Declining offers, keeping your own schedule realistic, and putting your personal goals first are actually habits of a well-balanced person—if you have to say no, it doesn’t mean you don’t care or that you’re selfish. It just means you understand how to prioritize, because you’re not endlessly available.
But the ability to be confident in saying what you can’t do, or don’t want to do, can be tricky to develop. It doesn’t come as naturally to many of us, since we were taught to pitch in, be a team player, and care for family and friends.
So how can you learn to say no, and still feel good about your contributions and your relationships? Try practicing, little by little, with these reminders in mind:
You are not obligated to meet everyone’s expectations of you.
Often most people are putting their own needs first, anyway. For instance, if someone confides in you, you might feel obligated to show them sympathy. But are you? What if you don’t agree that their complaints are valid? They are seeking validation, but you aren’t obligated to provide it. Drawing your own boundaries for relating to people is a simple way of “saying no” to what isn’t working for you.
Likewise, if a team member puts unrelenting pressure on you to lead a big project or take on a difficult task, you might feel you must meet all demands in order to be respected. But are you respected already, as a member of the team? If you are, then having a conversation about deadlines and workload is perfectly fair. Your team members can’t be expected to know how you manage all your tasks and time.

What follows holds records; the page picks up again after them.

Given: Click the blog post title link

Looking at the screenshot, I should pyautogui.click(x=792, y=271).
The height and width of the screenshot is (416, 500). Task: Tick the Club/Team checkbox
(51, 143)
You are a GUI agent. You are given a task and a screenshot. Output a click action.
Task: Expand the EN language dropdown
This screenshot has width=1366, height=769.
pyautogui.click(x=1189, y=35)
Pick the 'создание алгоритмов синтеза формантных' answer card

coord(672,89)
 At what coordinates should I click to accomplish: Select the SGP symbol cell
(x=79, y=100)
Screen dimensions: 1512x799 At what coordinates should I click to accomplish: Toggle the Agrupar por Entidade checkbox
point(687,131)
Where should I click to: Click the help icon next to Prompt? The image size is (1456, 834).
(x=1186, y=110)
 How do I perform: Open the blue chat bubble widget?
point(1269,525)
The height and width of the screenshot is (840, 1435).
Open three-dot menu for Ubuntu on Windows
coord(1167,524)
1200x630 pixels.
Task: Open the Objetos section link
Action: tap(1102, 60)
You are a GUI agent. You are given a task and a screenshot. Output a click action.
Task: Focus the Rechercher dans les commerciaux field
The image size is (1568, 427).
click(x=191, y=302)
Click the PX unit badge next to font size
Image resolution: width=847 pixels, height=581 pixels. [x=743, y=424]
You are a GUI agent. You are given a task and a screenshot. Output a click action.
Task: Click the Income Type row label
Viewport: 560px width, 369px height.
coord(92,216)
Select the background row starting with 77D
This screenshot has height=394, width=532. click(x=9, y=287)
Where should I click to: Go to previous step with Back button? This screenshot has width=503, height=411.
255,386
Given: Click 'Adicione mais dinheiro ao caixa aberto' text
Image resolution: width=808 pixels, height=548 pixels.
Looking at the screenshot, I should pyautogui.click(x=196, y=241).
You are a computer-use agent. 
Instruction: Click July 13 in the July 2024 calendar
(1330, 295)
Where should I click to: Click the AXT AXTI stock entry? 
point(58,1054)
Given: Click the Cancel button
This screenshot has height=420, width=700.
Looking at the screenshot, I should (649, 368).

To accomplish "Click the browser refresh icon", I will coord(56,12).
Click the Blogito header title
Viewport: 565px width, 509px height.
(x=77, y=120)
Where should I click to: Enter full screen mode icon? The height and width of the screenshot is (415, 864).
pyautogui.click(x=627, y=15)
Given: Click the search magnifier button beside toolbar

Volunteerism is optional (that’s what makes it volunteering).
When you’re asked to pitch in extra, do someone a favor, or even offer advice, you’re initial response might be an automatic, sure, no problem. But sometimes maybe it is a bit of a problem. You’re allowed to determine how much inconvenience or effort you would like to give away to others when they ask. It doesn’t mean you’ll never help, to indicate that it’s not a good time right now. It doesn’t mean you don’t care, to suggest that someone else might be better suited to answer.
Further on down the path of automatically agreeing to volunteer your time, effort, knowledge, is often the practice of offering it up on your own. You feel for people. You admire their cause or appreciate their challenge. Remember, it is still an option for you to coach a youth team, work the fundraiser, or open your house up to host the neighborhood party. You can raise your hand, or not. If not this time, there will always be more opportunities to give a little extra in life. Letting other people pick up the slack this time is an acceptable way to learn to say “no.”
No can be cheerful and gentle, but firm and complete, too.
In many circumstances, you find yourself happily helping others the best you can. Saying “yes” is at its highest level when you’re comfortably managing your own life priorities, and can find the room to give of yourself, just for the act of being there. Those contributions feel good, naturally, not forced or stressful.
For example, if you don’t have time to train for a half marathon, but are not in shape to run one, it won’t feel good to agree to participate in the charity run with your friend. You can say “no” with well wishes for the cause and admiration for your friend, no further explanation required. Plus, if you so choose, you can support the cause in any number of other ways.
When you find yourself in a “yes” or “no” situation, you might take a moment to consider how will you feel about yourself once you give that answer. Feeling good inside and out is the goal of a wellness lifestyle, so taking care of how we spend our time, express ourselves, and relate to others is truly an essential practice!